You don't understand the team's perspective. As soon as one tire is better than the other, all the teams on the worse tire will moan about it. Then the other tire will get better and now the teams on the first tire will moan. Those R&D costs add up big time over the course of the season because after all, we both agree that they have to test throughout the year. Those tire companies can't keep charging the same price because they want to get a half decent ROI, so tire prices go up 💡
No I understand that quite well, teams will moan about anything that may give an advantage they don't have. However, they usually moan about it to the correct outlets that can actually fix it (e.g. the tire maker at fault).

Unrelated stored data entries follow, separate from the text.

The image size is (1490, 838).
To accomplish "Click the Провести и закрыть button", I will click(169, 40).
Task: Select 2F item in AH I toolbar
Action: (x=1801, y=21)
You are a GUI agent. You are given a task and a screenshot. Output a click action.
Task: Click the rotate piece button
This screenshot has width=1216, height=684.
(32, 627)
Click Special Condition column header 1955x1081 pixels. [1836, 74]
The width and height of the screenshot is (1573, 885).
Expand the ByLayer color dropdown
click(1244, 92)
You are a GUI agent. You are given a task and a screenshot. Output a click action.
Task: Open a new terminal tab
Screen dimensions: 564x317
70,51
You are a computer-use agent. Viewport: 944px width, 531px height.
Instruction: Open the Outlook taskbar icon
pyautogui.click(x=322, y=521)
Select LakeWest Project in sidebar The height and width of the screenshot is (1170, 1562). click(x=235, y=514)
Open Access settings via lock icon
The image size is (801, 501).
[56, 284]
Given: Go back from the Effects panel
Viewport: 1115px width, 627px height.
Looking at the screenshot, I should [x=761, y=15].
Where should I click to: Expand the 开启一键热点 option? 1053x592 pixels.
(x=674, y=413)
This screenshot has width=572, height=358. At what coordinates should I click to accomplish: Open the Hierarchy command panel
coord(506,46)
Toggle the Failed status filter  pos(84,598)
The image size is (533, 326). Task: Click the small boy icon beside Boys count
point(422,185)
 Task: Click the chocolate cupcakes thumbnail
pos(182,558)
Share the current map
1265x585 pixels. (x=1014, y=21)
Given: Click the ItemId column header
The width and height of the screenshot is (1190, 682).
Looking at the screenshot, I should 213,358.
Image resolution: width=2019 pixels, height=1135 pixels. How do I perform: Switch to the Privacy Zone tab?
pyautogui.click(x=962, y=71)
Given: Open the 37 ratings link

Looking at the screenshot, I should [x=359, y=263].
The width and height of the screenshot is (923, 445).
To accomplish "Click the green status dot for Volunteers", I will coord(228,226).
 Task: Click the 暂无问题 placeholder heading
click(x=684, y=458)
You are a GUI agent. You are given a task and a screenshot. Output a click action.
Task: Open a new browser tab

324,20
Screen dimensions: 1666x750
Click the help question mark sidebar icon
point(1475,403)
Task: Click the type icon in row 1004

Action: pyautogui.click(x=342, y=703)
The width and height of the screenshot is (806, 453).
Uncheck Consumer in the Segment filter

Also you're constant use of this circular reasoning is a bit far fetched.
Once again if these tire tests cost so greatly then why don't we hear Goodyear's back breaking after doing it for so long? Could it be that Goodyear have exclusive expenditures for this as well as NASCAR and their sponsors paying for the test as well...
Also you can look around from what I've read in the past tire prices are a certain cost through the entire year and don't just go up because of a few tests that were planned out prior to the current race season. You seem to think Motorsports tests run like the real world, but they really don't. Goodyear has to R&D as it is, and even road tires get millions of dollars spent on R&D, yet you don't see us or anyone else going out and have to fork over a thousand dollars per tire.